> EXERCISE GOAL
Show each line of the data below in which "Select" occurs.

> Stored items

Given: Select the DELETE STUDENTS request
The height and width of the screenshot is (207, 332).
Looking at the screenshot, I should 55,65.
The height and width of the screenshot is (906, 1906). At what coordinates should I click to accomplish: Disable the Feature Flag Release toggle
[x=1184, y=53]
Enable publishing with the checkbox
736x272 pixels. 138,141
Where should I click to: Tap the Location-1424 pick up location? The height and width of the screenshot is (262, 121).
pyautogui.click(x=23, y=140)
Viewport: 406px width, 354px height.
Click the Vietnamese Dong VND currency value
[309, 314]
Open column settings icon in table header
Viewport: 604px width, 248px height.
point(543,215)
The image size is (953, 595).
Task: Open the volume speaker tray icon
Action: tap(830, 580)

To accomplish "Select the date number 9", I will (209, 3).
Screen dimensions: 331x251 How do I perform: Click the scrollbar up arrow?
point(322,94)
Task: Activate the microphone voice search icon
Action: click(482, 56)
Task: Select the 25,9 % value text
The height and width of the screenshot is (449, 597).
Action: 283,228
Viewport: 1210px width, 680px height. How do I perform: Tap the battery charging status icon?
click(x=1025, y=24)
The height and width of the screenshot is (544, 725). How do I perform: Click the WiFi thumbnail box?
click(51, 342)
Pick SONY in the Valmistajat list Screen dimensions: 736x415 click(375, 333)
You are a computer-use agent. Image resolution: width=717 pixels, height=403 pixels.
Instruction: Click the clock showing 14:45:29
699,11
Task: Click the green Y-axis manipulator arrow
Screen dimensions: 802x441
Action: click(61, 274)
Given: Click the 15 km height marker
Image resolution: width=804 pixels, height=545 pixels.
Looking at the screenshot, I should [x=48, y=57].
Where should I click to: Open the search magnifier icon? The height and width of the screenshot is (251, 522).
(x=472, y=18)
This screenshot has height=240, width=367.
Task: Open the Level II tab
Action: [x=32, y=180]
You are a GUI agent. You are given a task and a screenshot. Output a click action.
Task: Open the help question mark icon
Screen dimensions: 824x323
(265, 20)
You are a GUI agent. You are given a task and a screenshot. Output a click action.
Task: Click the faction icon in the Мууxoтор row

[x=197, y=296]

> SOLUTION TO THIS EXERCISE
Given: Select the DELETE STUDENTS request
To accomplish "Select the date number 9", I will (209, 3).
Task: Select the 25,9 % value text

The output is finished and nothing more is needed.